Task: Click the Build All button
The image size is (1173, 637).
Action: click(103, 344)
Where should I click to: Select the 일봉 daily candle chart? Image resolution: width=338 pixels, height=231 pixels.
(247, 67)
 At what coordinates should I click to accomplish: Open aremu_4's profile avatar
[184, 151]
-------------------------
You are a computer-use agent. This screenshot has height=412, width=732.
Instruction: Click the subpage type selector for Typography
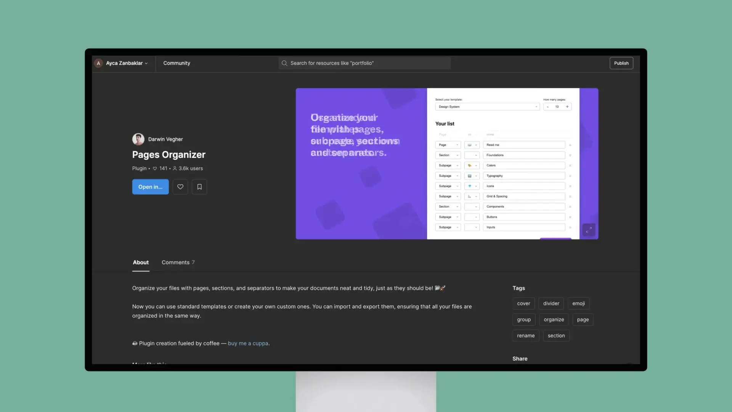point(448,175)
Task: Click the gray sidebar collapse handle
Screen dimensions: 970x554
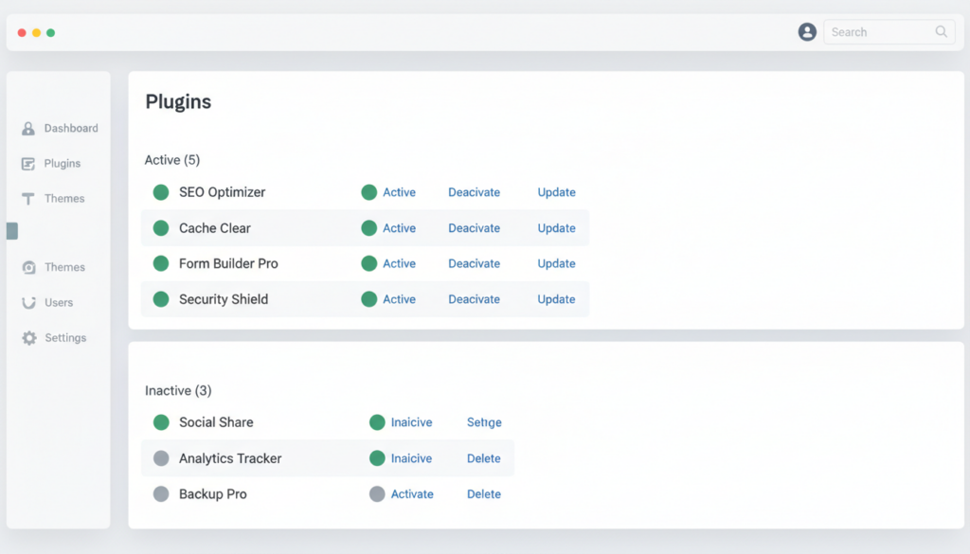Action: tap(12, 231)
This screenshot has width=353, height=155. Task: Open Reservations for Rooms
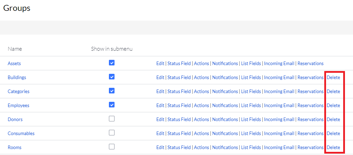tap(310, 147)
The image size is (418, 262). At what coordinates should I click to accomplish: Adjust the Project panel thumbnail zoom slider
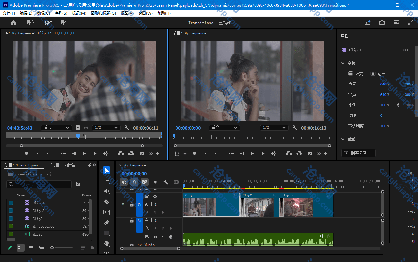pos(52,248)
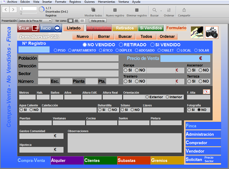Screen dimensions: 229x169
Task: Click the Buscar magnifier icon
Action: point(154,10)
-------------------------
-- TO DO --
Pull out every line of the entries above that contains the word "This", and copy each such line in full.

-- SOLVED PROBLEM --
You are a computer-use agent. This screenshot has height=412, width=732.
This screenshot has width=353, height=155. Task: Open Reservations for Rooms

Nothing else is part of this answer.